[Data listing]
# # # #

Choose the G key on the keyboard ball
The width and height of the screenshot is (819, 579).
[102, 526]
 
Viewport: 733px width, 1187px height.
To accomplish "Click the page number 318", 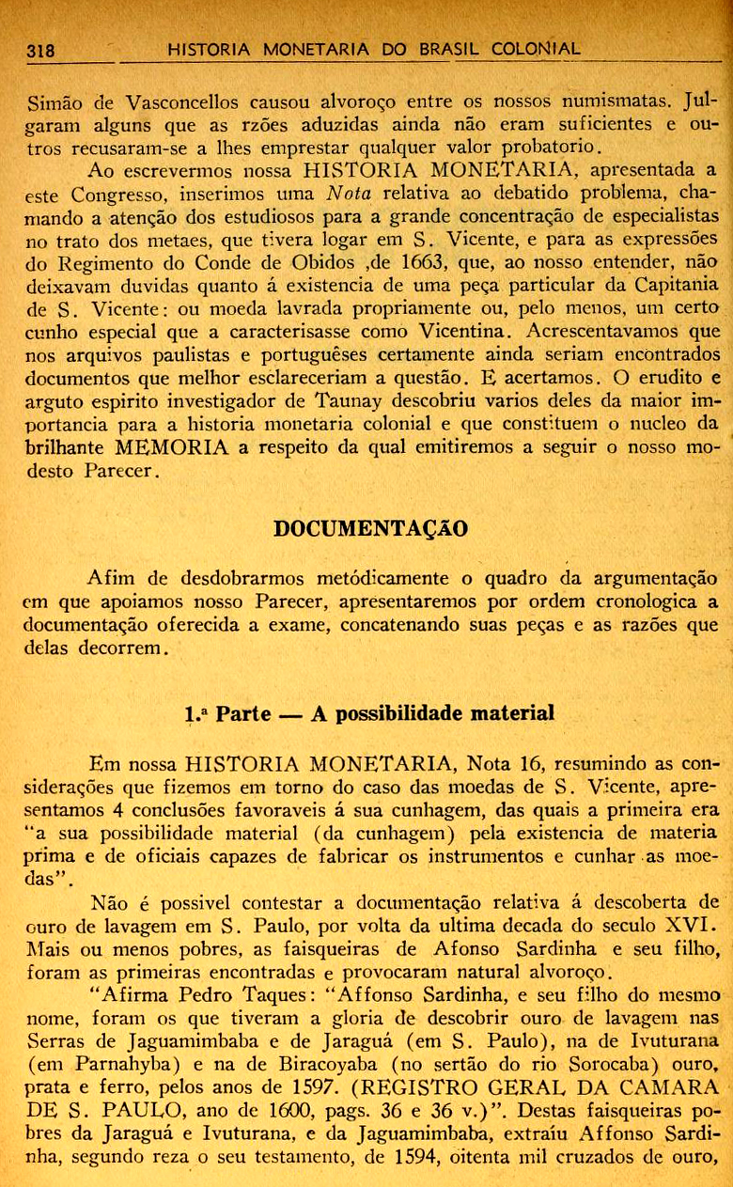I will [x=40, y=50].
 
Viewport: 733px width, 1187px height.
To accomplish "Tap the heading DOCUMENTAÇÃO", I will [x=369, y=528].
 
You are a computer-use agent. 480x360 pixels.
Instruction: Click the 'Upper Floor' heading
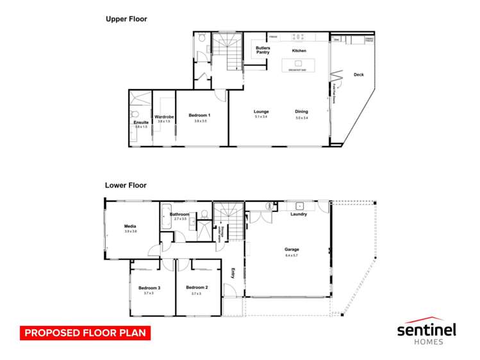point(126,19)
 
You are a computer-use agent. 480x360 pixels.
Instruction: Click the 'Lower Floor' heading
point(126,185)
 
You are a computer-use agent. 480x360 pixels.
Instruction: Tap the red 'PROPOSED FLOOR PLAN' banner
point(85,333)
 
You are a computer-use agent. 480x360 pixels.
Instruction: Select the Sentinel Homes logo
point(426,331)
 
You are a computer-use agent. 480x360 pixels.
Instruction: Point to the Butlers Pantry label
point(262,50)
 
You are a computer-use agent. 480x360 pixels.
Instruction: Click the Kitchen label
point(299,51)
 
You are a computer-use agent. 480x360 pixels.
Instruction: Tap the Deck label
point(358,75)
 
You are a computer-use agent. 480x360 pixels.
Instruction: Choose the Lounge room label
point(261,111)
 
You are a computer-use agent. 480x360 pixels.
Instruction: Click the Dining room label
point(301,111)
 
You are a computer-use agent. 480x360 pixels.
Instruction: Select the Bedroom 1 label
point(199,115)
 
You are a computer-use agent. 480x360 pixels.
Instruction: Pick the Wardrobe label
point(165,117)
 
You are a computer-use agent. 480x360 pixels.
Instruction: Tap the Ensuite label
point(141,122)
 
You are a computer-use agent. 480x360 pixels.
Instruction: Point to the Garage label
point(292,249)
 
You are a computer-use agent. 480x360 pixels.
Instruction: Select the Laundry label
point(299,214)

# # # #

Task objective: Please extract each line of the listing above that contains the word "label". Case counts.

Written response:
Instruction: Point to the Butlers Pantry label
Instruction: Click the Kitchen label
Instruction: Tap the Deck label
Instruction: Choose the Lounge room label
Instruction: Click the Dining room label
Instruction: Select the Bedroom 1 label
Instruction: Pick the Wardrobe label
Instruction: Tap the Ensuite label
Instruction: Point to the Garage label
Instruction: Select the Laundry label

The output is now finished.